Required action:
Records follow. Copy every line with "ひろちゃん".

Material for this exercise:
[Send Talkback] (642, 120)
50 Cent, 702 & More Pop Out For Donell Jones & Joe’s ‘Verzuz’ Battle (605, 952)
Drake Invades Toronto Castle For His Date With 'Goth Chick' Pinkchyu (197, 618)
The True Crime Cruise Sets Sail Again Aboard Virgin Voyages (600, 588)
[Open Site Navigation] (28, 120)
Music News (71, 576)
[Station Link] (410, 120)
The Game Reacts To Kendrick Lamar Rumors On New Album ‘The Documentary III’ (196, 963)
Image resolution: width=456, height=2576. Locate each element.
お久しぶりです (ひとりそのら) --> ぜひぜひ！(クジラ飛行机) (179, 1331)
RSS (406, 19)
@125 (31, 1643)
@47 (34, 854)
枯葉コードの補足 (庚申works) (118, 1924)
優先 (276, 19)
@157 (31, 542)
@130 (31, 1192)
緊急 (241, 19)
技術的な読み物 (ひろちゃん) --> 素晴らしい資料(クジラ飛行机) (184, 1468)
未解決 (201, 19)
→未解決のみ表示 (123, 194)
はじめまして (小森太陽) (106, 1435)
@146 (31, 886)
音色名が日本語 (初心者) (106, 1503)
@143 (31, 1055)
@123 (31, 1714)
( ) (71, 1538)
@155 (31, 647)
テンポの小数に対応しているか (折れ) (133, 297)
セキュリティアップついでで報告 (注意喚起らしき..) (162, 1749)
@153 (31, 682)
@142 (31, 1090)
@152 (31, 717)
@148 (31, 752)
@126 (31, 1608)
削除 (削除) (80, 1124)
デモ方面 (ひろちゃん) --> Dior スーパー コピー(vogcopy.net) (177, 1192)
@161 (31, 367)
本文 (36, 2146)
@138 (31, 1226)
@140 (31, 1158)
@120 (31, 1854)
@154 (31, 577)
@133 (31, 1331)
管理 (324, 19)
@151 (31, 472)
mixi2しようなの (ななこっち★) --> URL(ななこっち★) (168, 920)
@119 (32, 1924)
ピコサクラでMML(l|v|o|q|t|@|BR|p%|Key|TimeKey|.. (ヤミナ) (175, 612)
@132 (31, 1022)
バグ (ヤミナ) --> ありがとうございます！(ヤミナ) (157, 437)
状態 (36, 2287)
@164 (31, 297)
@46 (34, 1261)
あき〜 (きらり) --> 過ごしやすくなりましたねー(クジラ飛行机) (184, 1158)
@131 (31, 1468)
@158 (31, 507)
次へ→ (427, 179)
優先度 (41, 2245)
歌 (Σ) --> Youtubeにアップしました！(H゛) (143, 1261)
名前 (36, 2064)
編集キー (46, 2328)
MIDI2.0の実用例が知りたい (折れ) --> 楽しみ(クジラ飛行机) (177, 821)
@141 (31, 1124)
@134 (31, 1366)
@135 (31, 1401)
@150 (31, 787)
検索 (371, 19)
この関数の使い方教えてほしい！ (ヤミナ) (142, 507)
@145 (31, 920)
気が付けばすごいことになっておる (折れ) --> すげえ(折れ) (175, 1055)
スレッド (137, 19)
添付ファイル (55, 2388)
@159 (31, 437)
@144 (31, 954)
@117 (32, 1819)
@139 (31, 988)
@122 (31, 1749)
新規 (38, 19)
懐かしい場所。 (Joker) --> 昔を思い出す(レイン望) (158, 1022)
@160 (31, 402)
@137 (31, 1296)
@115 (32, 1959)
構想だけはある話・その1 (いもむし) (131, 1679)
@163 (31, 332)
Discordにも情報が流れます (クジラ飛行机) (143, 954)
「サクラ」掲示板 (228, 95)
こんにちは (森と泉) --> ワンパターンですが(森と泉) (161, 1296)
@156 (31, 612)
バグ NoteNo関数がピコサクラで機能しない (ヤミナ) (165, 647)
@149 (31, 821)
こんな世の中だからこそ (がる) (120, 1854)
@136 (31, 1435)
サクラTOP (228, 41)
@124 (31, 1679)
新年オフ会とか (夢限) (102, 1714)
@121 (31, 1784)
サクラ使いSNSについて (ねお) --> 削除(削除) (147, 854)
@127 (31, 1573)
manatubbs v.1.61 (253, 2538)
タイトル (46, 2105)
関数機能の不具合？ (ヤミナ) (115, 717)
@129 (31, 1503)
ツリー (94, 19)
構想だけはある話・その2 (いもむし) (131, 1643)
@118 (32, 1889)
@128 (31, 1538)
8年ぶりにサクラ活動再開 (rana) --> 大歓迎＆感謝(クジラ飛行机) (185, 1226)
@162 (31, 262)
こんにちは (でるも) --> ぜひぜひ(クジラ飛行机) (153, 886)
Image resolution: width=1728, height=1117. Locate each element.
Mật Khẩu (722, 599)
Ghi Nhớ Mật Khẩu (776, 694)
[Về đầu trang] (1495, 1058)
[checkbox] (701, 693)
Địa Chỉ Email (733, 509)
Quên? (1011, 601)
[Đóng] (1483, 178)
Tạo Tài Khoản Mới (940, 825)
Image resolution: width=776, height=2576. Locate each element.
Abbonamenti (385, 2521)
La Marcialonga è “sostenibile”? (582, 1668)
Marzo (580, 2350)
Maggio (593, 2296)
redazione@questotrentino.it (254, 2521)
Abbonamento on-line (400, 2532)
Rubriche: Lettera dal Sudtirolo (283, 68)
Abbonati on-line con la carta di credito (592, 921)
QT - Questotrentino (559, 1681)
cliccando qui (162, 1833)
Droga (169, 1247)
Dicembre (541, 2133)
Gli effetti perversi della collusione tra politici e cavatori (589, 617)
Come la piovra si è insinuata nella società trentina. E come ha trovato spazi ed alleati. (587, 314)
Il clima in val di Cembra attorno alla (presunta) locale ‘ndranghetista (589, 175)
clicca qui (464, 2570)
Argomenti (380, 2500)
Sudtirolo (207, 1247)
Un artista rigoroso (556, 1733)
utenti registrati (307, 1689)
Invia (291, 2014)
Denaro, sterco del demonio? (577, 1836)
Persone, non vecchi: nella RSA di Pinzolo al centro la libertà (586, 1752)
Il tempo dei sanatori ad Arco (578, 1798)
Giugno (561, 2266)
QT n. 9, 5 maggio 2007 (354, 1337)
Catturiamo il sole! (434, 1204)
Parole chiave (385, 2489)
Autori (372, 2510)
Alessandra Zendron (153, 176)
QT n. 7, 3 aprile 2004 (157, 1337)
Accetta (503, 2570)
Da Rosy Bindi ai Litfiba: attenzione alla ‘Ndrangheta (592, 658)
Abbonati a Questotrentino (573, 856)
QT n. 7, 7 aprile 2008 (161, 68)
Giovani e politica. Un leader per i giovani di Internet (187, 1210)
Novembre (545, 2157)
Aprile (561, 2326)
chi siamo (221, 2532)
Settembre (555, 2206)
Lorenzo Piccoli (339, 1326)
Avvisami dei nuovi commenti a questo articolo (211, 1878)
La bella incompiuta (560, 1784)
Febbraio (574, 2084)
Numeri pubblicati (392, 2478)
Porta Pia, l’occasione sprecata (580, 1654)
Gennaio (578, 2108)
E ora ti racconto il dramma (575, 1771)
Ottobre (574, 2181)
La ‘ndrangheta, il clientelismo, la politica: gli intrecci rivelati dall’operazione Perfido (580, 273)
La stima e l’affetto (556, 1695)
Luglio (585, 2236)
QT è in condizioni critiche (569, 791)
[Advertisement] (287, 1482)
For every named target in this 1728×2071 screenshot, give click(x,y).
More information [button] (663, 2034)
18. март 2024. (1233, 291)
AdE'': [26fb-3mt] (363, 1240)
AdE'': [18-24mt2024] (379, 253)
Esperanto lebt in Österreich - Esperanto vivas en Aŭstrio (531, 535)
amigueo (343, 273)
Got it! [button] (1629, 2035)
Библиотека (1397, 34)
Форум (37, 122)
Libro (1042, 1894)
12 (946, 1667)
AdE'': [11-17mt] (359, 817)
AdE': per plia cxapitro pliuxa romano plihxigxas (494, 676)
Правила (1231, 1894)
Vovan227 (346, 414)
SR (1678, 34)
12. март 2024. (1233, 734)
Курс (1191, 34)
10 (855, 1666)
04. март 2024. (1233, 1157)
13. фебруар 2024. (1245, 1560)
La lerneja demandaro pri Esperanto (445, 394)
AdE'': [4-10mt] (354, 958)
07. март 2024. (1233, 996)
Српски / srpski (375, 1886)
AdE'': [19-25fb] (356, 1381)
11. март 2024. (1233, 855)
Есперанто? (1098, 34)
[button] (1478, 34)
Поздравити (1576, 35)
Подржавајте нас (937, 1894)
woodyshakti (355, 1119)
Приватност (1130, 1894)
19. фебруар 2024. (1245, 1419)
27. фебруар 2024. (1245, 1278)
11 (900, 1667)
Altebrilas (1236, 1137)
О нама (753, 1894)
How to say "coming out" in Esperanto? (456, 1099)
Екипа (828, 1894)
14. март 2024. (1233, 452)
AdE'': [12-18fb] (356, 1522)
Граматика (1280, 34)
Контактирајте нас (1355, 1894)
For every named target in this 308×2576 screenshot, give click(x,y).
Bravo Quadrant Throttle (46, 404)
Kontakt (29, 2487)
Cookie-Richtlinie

Exercise answer:
技術的な読み物 (ひろちゃん) --> 素晴らしい資料(クジラ飛行机) (184, 1468)
デモ方面 (ひろちゃん) --> Dior スーパー コピー(vogcopy.net) (177, 1192)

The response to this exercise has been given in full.